A pervasive thought that I had throughout my reading was the slogan that Chapters Indigo, the famous big-box bookstore(/lifestyle brand/knickknack) chain has employed in recent summers, leading up to July 1: “The world needs more Canada.” Reading this book, my mind immediately follows up with an extremely skeptical, Mm… does it? Considering the fact that Canada has a history of denial when it comes to our violent and deeply racist roots which are still alive and unfortunately healthy today, I really can’t say that it does. As Lucia Lorenzi says in her piece, “#CanLit at the Crossroads: Violence is Nothing New; How We Deal with It Might Be”: “the idea of Canada[ ]has been to promote a narrative that runs counter to the… violent histories within itself” (77). The fact that, in casual conversations with my age peers to this day, the names of famous authors sympathizing with Stephen Galloway and not his victims/survivors are still associated only with their works and not their more recent and harmful impacts on the world says a lot to me. So many Canadians are constantly in denial about the real, living effects of the country’s violent past and present, that it also makes it hard to be hopeful about a different future.

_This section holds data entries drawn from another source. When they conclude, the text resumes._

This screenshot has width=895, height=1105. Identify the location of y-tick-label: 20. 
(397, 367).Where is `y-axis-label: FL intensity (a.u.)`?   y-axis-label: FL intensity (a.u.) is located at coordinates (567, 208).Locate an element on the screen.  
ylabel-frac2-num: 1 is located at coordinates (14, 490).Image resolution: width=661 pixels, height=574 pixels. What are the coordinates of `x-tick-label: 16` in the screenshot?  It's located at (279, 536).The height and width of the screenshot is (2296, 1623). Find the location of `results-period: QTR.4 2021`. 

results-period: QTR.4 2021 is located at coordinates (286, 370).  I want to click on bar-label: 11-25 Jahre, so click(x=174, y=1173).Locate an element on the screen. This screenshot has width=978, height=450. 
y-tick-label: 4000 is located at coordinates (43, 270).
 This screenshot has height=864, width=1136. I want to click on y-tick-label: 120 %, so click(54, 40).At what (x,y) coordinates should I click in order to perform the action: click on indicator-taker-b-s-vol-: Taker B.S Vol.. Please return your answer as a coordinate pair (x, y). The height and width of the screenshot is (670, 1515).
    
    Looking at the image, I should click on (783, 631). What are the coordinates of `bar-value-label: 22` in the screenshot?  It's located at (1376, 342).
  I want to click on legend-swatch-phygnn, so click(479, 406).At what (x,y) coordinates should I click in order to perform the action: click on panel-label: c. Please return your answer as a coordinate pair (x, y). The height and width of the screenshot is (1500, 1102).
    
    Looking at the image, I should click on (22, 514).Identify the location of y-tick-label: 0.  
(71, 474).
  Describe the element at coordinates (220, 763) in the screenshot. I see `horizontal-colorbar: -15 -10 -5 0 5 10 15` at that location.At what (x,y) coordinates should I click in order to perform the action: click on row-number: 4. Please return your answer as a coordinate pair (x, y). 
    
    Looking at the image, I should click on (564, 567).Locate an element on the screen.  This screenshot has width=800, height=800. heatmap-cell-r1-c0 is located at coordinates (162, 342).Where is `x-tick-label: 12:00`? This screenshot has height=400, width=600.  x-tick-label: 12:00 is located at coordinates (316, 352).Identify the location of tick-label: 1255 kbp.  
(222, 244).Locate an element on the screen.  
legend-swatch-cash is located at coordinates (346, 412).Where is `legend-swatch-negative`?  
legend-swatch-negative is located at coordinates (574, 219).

With this in mind, the final section of the book, “Re-Fuse”, does provide a small glimmer of that hope. Or not. As the editors explain in the section’s introduction, “Instead, we might characterize these possibilities as emergent… Emergence is about newness… that is pushing back against the limitations, assumptions and orthodoxies of the established culture” (141). The idea is not to be hopeful for the sake of being hopeful, but rather to establish an understanding that empowers us to redraw the boundaries, if not remove them entirely, which determine what “is” or “isn’t” CanLit. In particular, the final piece by Joshua Whitehead, “Writing as a Rupture: A Breakup Note with CanLit” I think expresses it best, when he says that the nation and its literatures are accountable to him, rather than authors — and specifically Indigenous authors — being accountable to the idea of CanLit, or what it wishes it could be.
The morning that I am finishing this post, I listened to a live episode of Hannah’s podcast, Secret Feminist Agenda in which Hannah and one of the contributing authors, Chelsea Vowel, discuss Indigeneity, and resistance to colonialism and the settler state in Canadian Literature. (It is a very good episode, and listening to Vowel read aloud the poem she contributed to the book made so many other meanings come out of it for me.) The conversation that unfolds over the course of the episode was a great compliment to the conversation started in Refuse, and I highly recommend it, as well as the rest of the SFA podcast. (Also listen to Vowel’s podcast, Métis in Space, which is referenced in the episode.)
“at least part of the public project of Canadian Literature, much like the idea of Canada itself, has been to promote a narrative that runs counter to the existing rifts and violent histories within itself.” – Lucia Lorenzi, page 77, ‘#CanLit at the Crossroads’
“…in the Trumpian era, [Chelsea Vowel] noted that apocalytic fears are a marker of white privilege. Whereas Indigenous people in North America have ‘been post-apocalyptic since contact.'” – Nikki Reimer, page 129, ‘CanLit Hierarchy vs The Rhizome’
Reread-ability: Definitely worth a revisit, and definitely a source for future reads, based on the authors who contributed to the collection.
Recommended to: your favourite anti-colonial feminists.